Boulder Attorney Among Climbers To Die On Mount Everest This Season
(CBS4) - A Boulder attorney is among 11 others who died during the peak of the climbing season on Mount Everest in Nepal. Reaching the top of the world was a challenge and a dream for 62-year-old Chris Kulish of Boulder.
Everest was to be his seventh summit on seven continents.
Video taken by Elia Saikaly on another trip shows what what he and climbers like Kulish must face.
A website called Climbing the Seven Summits had Kulish listed along with a video of the expedition leader talking with those at the top.
"...nice work you guys so happy to hear it. Amazing work up there."

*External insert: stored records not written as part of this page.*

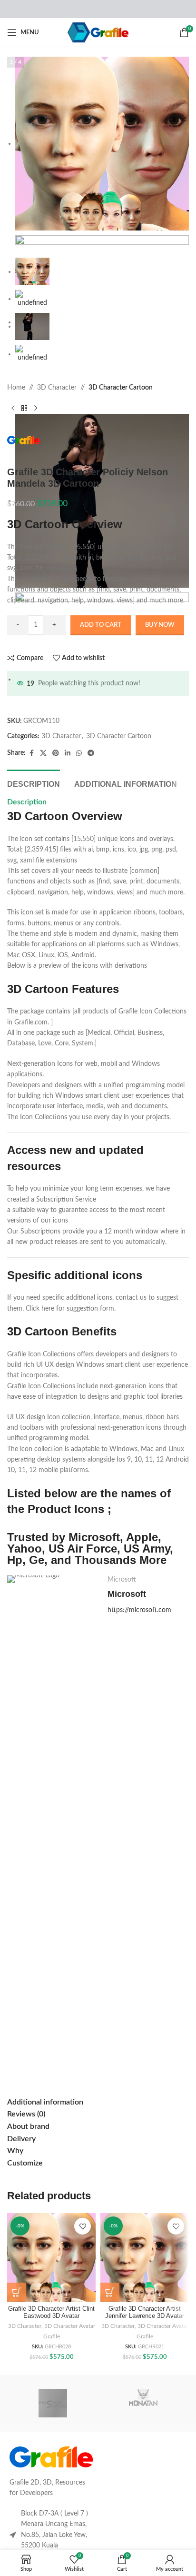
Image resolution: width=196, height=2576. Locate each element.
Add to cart (100, 625)
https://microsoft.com (139, 1610)
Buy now (160, 625)
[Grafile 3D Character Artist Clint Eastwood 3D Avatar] (51, 2257)
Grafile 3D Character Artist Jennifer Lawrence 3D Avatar (144, 2312)
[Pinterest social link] (55, 753)
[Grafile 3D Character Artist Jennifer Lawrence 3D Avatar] (144, 2257)
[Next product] (35, 408)
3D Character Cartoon (120, 387)
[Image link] (51, 2457)
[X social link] (43, 753)
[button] (16, 2292)
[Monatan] (143, 2403)
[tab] (33, 783)
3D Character (57, 387)
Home (16, 387)
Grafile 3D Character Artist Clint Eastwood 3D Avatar (51, 2312)
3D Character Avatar (69, 2326)
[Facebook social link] (31, 753)
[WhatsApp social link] (79, 753)
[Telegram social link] (91, 753)
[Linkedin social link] (67, 753)
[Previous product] (13, 408)
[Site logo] (98, 32)
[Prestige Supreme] (52, 2403)
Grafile (51, 2336)
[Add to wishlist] (82, 2226)
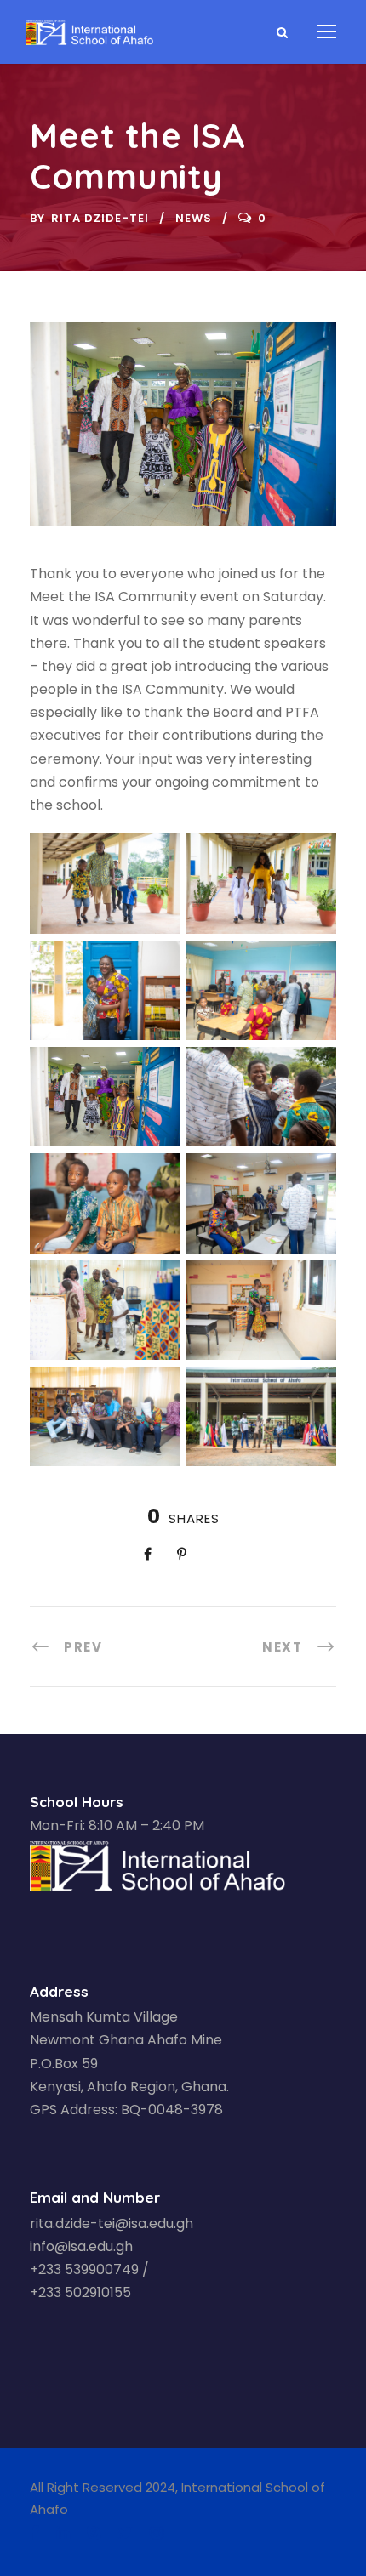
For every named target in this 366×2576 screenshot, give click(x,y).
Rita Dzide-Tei (100, 218)
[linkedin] (63, 2533)
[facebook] (34, 2533)
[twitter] (125, 2533)
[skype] (93, 2533)
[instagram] (156, 2533)
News (193, 218)
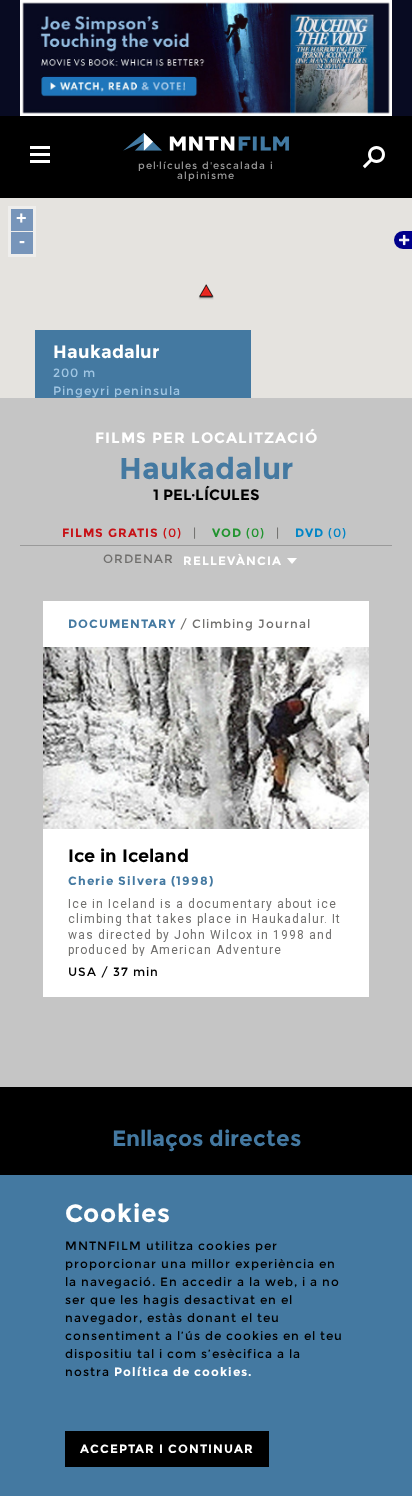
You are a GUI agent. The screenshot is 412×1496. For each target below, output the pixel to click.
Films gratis (122, 532)
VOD (238, 532)
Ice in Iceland (128, 856)
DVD (321, 532)
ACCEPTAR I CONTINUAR (167, 1448)
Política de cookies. (183, 1371)
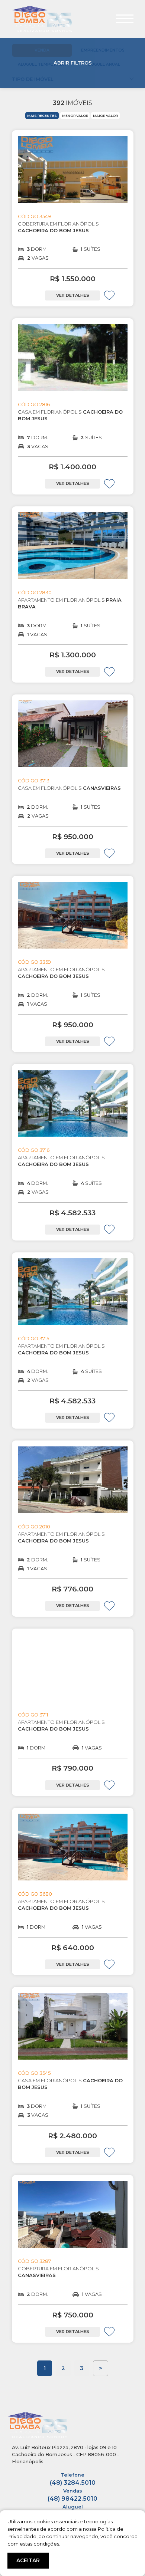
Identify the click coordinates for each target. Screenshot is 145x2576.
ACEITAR (28, 2560)
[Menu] (124, 18)
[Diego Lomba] (42, 18)
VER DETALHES (72, 295)
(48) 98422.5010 (72, 2495)
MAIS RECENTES (42, 116)
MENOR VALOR (75, 116)
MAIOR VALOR (105, 116)
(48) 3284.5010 (73, 2479)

Just yesterday a post on the website read, "A quick update to let you know we've heard from everyone and all safe and sound. "
Reaching the top, Kulish had attained his goal. Moments later, his life ended. The reason not clear.

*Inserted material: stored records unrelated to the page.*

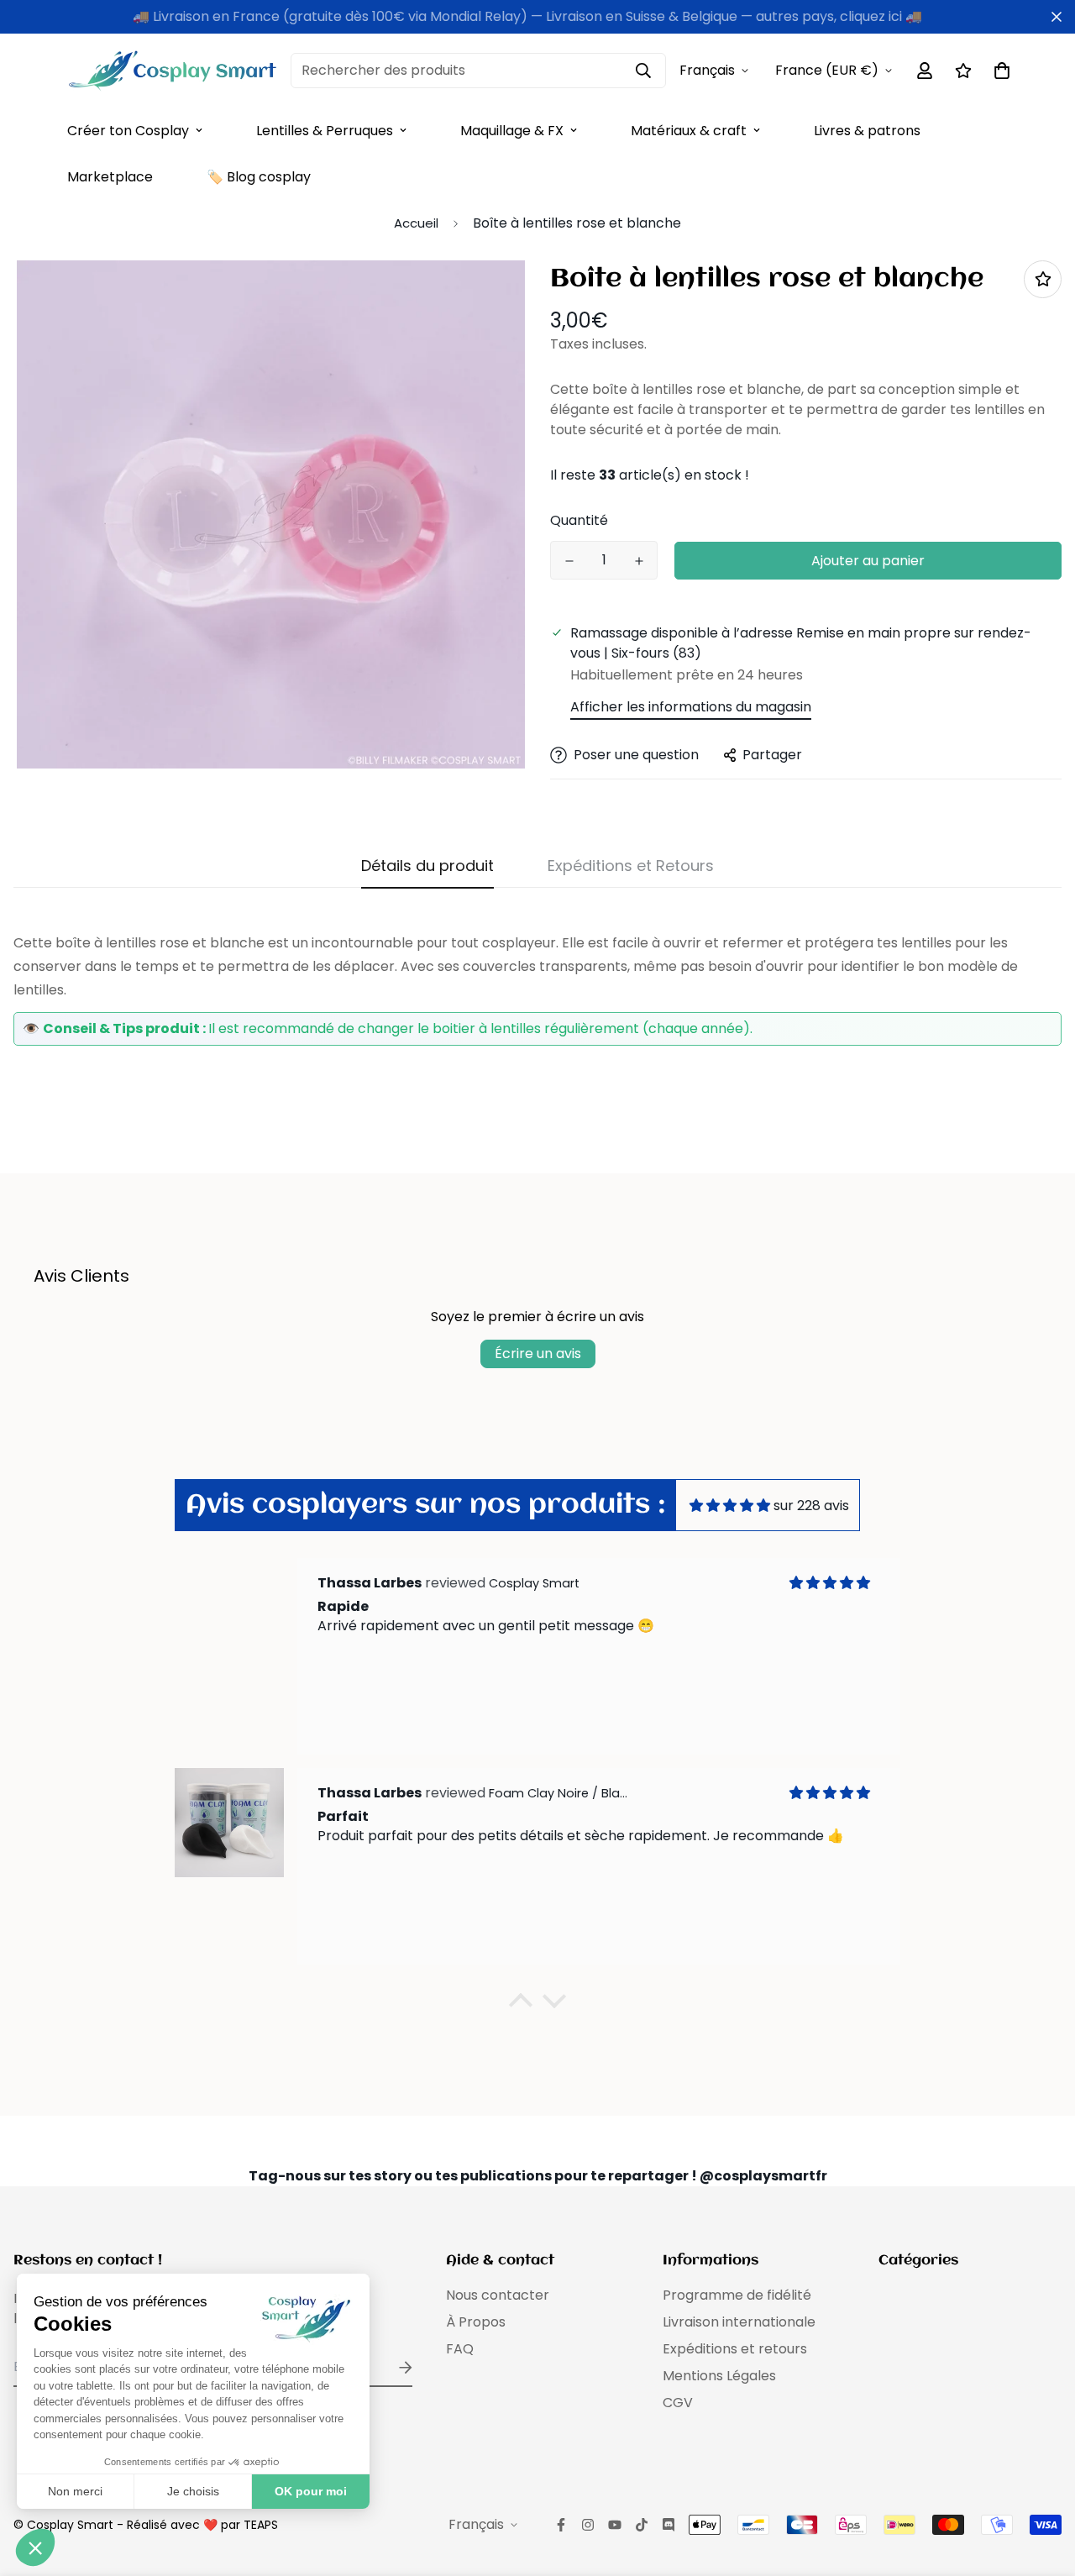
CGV (678, 2402)
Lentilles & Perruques (324, 130)
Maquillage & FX (512, 130)
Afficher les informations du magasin (690, 706)
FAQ (460, 2348)
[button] (520, 2005)
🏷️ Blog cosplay (259, 176)
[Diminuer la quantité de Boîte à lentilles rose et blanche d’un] (569, 561)
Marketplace (110, 176)
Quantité (579, 520)
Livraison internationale (739, 2322)
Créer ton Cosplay (128, 130)
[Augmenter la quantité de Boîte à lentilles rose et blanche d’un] (639, 561)
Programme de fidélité (737, 2295)
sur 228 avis (811, 1505)
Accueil (416, 223)
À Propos (476, 2322)
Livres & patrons (867, 130)
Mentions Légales (719, 2375)
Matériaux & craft (689, 130)
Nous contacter (497, 2295)
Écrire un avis (538, 1353)
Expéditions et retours (735, 2348)
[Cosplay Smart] (172, 70)
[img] (730, 1505)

The crowds on Everest have made news this past week. That was not the direct issue in Kulish's final ascent.
Just last week Donald Cash of Sandy, Utah also just completed the seventh summit. He then collapsed and died.
The government of Nepal issued a record number of climbing permits this season – 381 people were given permission to ascend the world's highest peak, which can create a logjam to reach the summit.

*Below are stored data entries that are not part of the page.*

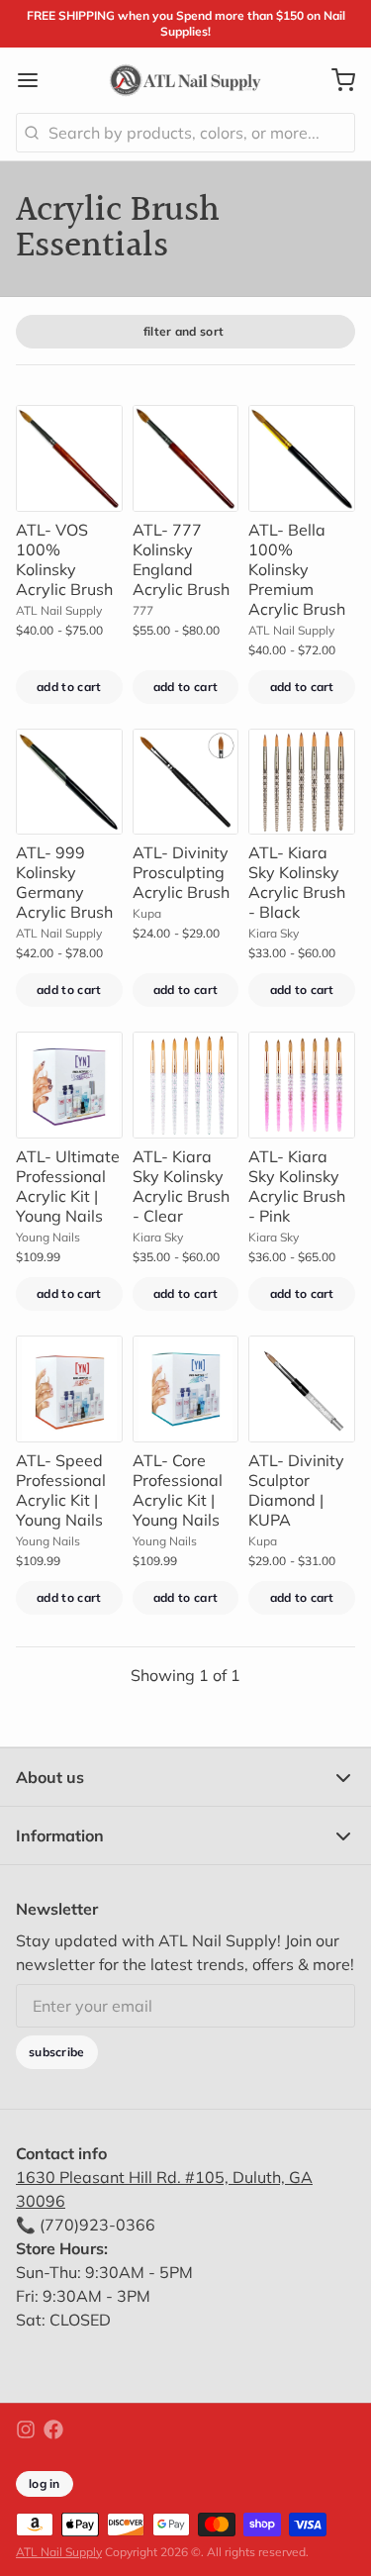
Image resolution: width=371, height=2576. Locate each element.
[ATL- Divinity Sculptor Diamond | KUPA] (301, 1389)
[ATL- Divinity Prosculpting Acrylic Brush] (186, 782)
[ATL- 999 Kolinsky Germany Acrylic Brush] (69, 782)
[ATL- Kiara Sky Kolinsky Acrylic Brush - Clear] (186, 1085)
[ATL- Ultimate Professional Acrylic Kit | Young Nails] (69, 1085)
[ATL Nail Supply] (185, 80)
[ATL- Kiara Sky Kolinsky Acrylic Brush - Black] (301, 782)
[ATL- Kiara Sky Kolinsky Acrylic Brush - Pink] (301, 1085)
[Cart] (335, 80)
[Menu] (35, 80)
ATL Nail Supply (59, 2551)
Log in (44, 2483)
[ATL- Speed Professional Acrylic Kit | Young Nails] (69, 1389)
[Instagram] (26, 2429)
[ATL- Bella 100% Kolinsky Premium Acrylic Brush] (301, 458)
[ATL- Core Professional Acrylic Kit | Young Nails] (186, 1389)
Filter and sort (184, 331)
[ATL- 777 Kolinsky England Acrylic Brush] (186, 458)
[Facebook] (53, 2429)
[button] (69, 687)
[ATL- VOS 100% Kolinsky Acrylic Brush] (69, 458)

Kulish's family issued a statement.
"We are heartbroken at this news. Chris, who turned 62 in April, went up with a very small group in nearly ideal weather after the crowds of last week had cleared Everest. He saw his last sunrise from the highest peak on Earth. At that instant, he became a member of the "7Summit Club" having scaled the highest peak on each continent. An attorney in his 'day job,' he was an inveterate climber of peaks in Colorado, the West and the world over. He passed away doing what he loved, after returning to the next camp below the peak. He leaves his mother, Betty ("Timmie") Kulish, a younger sister, Claudia, and a younger brother, Mark."